The report from Australian intelligence officer Donald Fraser observes that Sgt. Cedric Popkin of an Australian anti-aircraft machine-gun company probably fired the shot that killed Manfred von Richthofen, the leading ace of World War I.
The question of who killed the German pilot has never been conclusively settled.
Though a British documentary noted that Popkin should receive at least some credit for von Richthofen’s death, the Royal Air Force gave credit to Canadian pilot Capt. Roy Brown, who pursued von Richthofen in the air. Another TV documentary, from the Discovery Channel, gives credit for von Richthofen’s death to Australian gunner W.J. Evans.
Fraser’s eyewitness document, along with correspondence, artists’ renderings and samples of von Richthofen’s Fokker triplane, is going up for auction on Wednesday by Bonhams auction house.
Von Richthofen’s name still has power, says Bonhams specialist Tom Lamb.
The ground war, with its grinding trench warfare, was “bitter and a complete mess,” Lamb said. But the flyers, including von Richthofen, France’s Rene Fonck, Canada’s Billy Bishop, Britain’s Eddie Mannock and U.S. pilot Eddie Rickenbacker, were “like knights.” They gave World War I what little romance it has.
“For the people on the ground, they were the knights in shining armor, fighting their dogfights in the air,” Lamb said.
Von Richthofen was ace of aces, credited with 80 victories — the most of any pilot.
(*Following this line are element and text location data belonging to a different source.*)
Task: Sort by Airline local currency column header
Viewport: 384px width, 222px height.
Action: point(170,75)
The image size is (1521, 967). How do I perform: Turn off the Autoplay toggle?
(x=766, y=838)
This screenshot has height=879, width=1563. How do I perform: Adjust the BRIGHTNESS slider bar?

He was immortalized in a number of works, not least the comic strip “Peanuts,” in which Charlie Brown’s dog, Snoopy, is determined to bring him down — only to have his Sopwith Camel doghouse shot from under him. Snoopy, vowing revenge, would raise his fist-like paw and bark, “Curse you, Red Baron!”
In reality, von Richthofen’s death was anything but romantic or humorous.
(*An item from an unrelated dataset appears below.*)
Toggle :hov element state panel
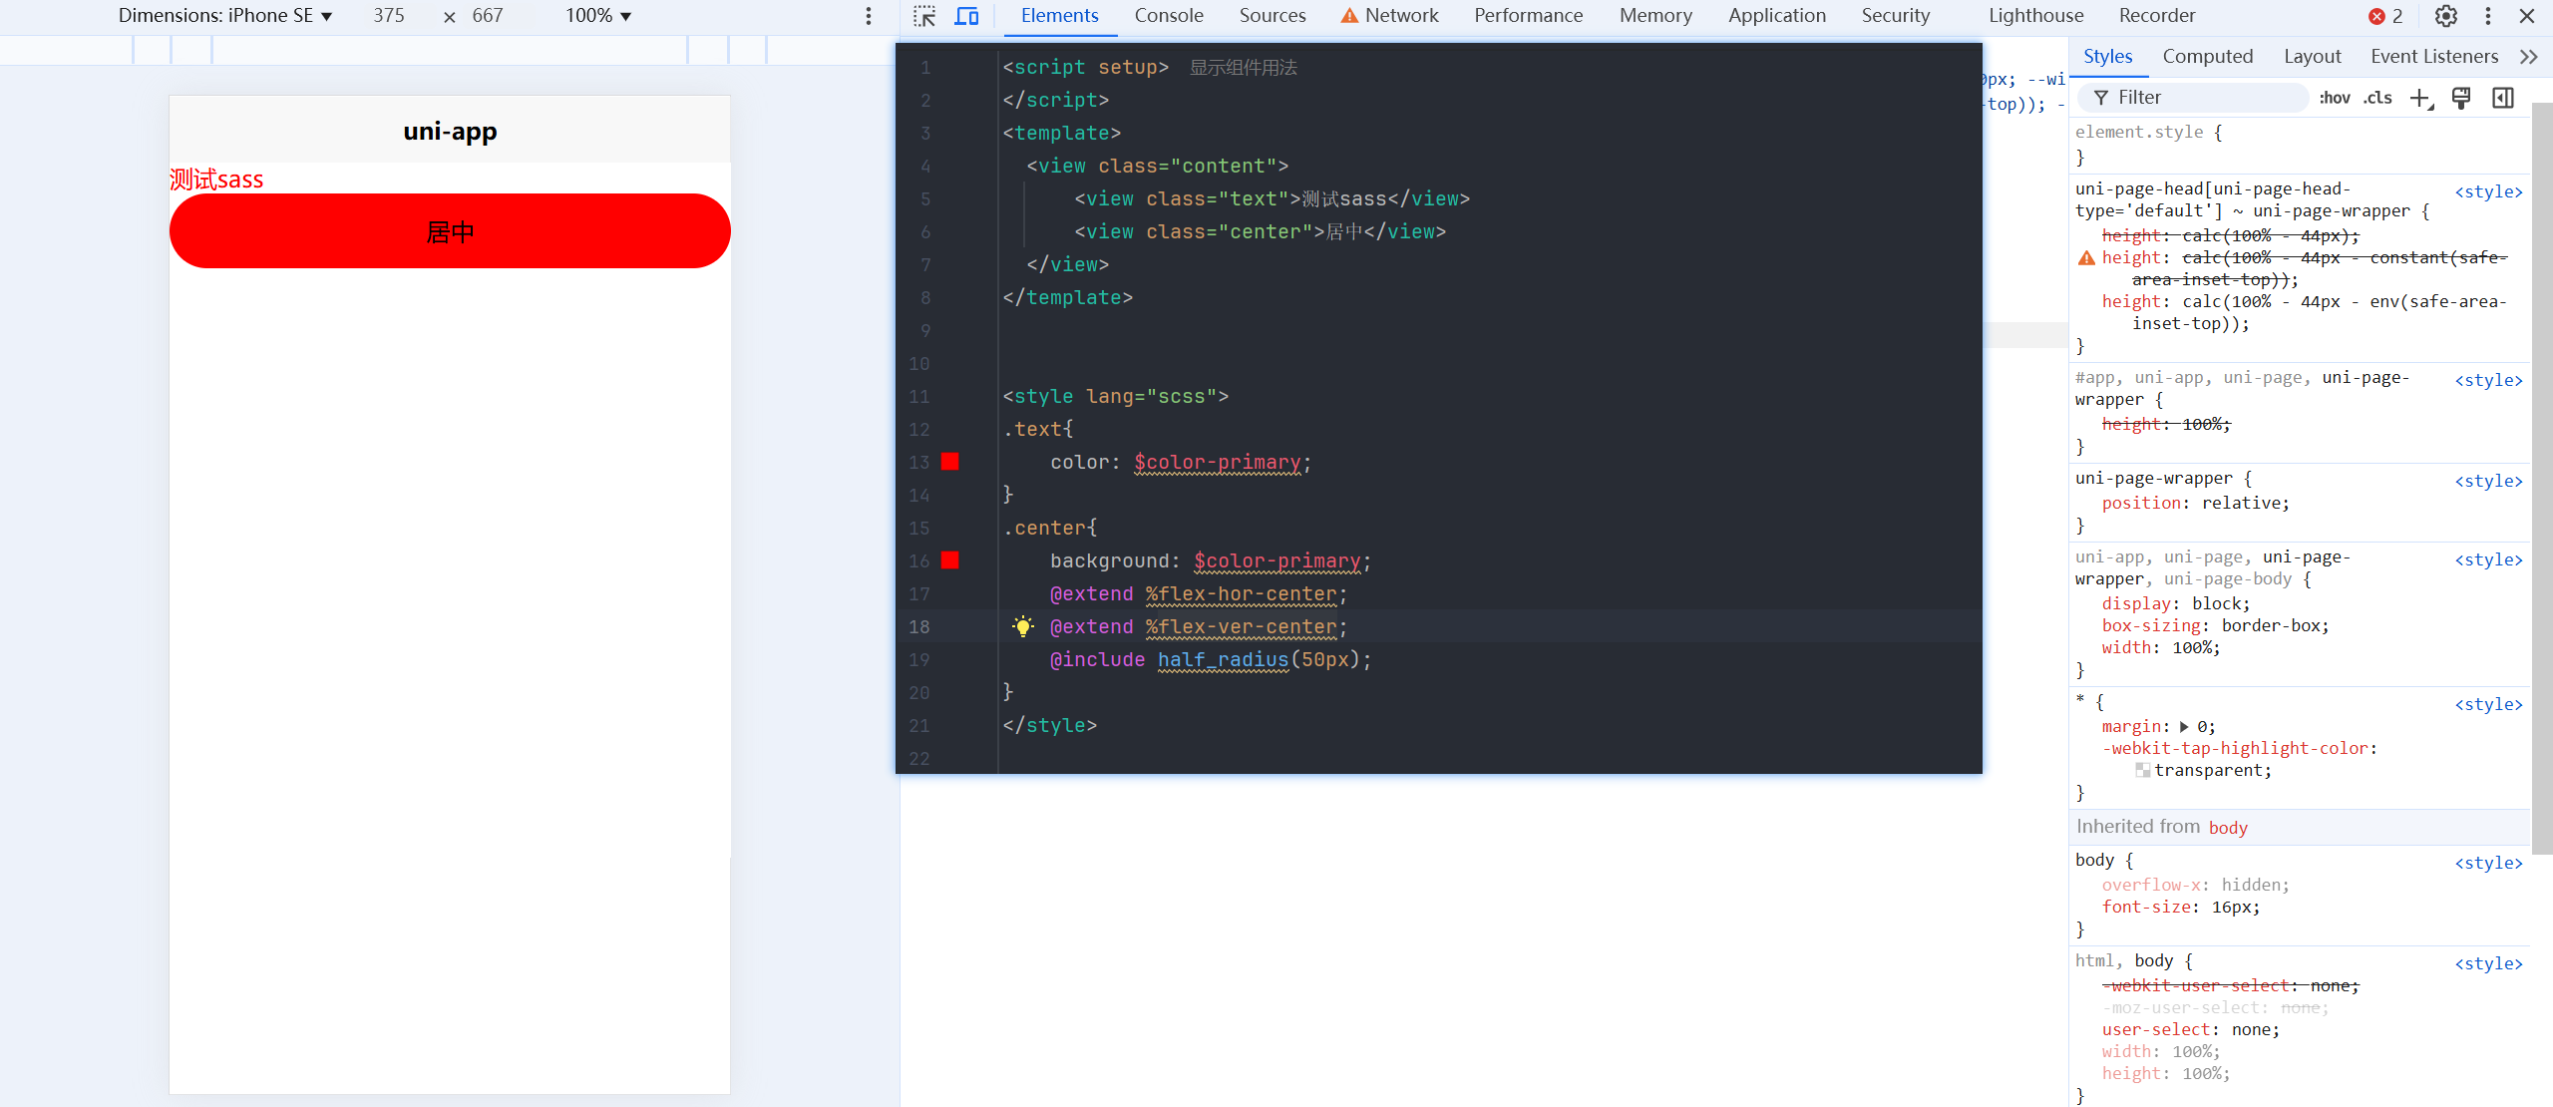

Upon hearing machine-gun fire, Fraser, the Australian intelligence officer, observed “the enemy plane … was flying as if not under complete control, being wobbly and irregular in flight.” After the plane crashed — “the engine running full open” — Fraser helped pull the body from the cockpit.
“He was quite dead, and considerably cut about the face as (he) was apparently shot through the chest and body,” Fraser wrote.
Von Richthofen died April 21, 1918, in France.
Fraser credited Popkin for von Richthofen’s death and noted the contributions of other gunners.
Lamb says Popkin’s shot was “very lucky. (Von Richthofen) is 400 feet up, and this bullet kills him in the cockpit,” he said.
Von Richthofen was also probably shot from behind by Brown, who got the RAF credit for the kill.
Lamb says he expects the lot including the account to fetch between $3,000 and $5,000 at auction. Other von Richthofen-related lots may go for as much as $20,000.